A primeira versão da novela não tinha cenas de ação, mas os tempos são outros. Em 1975, o coronel Ramiro Bastos aparecia como um velhote temível e poderoso. Nunca o víamos cometer qualquer violência, mas sabíamos que bastava uma palavra sua para condenar alguém à morte.
Essa sutileza não coube no "remake". Agora precisamos ver Ramiro na juventude, encarnado por Antonio Fagundes e uma peruca negra tão "fake" que parecia feita de piaçava. Precisamos ver que o manda-chuva de Ilhéus é mesmo cruel e sanguinário.
Coisa parecida acontece no Bataclan, o bordel da cidade - tão sofisticado que nem mesmo em Paris devia haver lugar parecido. Na primeira "Gabriela", a cafetina Maria Machadão era apenas citada nos primeiros capítulos. Ninguém jamais a via: ela permanecia reculsa em seus aposentos, de onde manipulava os desejos e paixões de seus clientes.
Isto atiçou de tal forma a curiosidade do público que precisaram escalar Heloísa Mafalda para o papel. A personagem só apareceu na tela na segunda metade da trama, e como deveria ser na imaginação de Jorge Amado: uma prostituta aposentada, com traços de ironia e amargura.
Nada a ver com a "entertainer" encarnada por Ivete Sangalo na nova versão. Sua Maria Machadão circula pelo salão do Bataclan, sobe no palco, canta, dança, dá conselhos a Zarolha (Leona Cavalli) - que, por alguma razão misteriosa, não é mais zarolha. Enxerga bem dos dois olhos. Outro sinal dos tempos?
Ramiro Bastos e Maria Machadão perderam a aura de mistério que os envolvia, mas outros enigmas já despontam. Por que há tão poucos negros na nova Ilhéus? Até mesmo os empregados são brancos! E por que escalar atores jovens como Chico Diaz para papéis de coronel? Chico é ótimo, mas nem a maquiagem pesada lhe confere a gravidade que Gilberto Martinho tinha na primeira "Gabriela", onde fazia o mesmo Melk Tavares.
Todos estes são detalhes que escapam à riqueza da produção. É inegável que a beleza das imagens salta aos olhos. O sertão surgiu lindíssimo, com cânions ameaçadores e um céu quase falso de tão azul.

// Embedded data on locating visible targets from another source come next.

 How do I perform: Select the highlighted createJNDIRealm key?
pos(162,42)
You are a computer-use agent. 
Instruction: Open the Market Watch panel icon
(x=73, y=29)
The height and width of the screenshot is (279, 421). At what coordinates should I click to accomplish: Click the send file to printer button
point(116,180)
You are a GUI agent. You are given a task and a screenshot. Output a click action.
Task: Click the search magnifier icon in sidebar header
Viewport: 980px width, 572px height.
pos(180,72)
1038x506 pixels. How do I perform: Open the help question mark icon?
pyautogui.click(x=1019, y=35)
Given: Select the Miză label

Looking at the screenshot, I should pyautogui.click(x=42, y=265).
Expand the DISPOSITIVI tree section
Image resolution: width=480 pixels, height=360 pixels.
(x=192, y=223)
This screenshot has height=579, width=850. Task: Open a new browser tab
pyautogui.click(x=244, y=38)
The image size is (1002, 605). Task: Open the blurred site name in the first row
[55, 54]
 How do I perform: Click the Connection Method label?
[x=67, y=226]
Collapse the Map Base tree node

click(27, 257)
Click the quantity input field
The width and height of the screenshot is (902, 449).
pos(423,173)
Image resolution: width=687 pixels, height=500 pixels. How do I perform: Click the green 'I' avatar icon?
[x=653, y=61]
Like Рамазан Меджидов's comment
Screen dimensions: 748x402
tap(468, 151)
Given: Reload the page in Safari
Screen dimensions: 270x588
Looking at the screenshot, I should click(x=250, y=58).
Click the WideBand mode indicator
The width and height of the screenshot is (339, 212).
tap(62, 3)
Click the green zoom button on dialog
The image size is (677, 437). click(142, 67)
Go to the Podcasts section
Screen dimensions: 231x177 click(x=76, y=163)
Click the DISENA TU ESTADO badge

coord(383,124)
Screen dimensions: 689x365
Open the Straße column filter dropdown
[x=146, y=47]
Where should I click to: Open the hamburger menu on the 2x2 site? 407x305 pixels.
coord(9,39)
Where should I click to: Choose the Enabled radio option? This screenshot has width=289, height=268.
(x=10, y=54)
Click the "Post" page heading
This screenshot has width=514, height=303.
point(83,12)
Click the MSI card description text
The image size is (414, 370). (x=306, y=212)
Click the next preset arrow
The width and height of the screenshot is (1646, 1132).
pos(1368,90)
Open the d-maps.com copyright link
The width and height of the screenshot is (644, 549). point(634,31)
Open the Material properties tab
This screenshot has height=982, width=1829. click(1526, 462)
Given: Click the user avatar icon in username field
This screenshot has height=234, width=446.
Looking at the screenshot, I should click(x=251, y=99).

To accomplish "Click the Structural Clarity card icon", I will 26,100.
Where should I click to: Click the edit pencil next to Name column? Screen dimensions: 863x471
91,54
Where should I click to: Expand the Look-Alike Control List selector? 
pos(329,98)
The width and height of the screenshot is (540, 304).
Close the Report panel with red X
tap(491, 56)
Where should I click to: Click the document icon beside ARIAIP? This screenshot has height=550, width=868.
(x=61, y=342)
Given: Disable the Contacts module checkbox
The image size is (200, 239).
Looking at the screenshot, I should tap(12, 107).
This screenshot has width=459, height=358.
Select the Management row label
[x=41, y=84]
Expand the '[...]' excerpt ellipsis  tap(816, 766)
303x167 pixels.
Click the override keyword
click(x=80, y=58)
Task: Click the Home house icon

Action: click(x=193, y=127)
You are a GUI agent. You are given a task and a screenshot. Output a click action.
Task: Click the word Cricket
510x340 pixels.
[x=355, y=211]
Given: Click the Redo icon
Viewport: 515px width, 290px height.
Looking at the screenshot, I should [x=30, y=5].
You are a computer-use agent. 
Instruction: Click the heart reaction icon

Mas há uma certa tendência ao exagero, tornando tudo elaborado demais. Está certo que uma novela não precisa ser realista e que a audiência quer ver coisas bonitas na TV, ainda mais às 11 horas da noite.
No frigir dos ovos, o que vai definir mesmo o êxito de "Gabriela" é a adaptação de Walcyr Carrasco, não a suntuosidade de cenários e figurinos. Por enquanto achei média. Vamos ver se fica super, como a produção que a embala.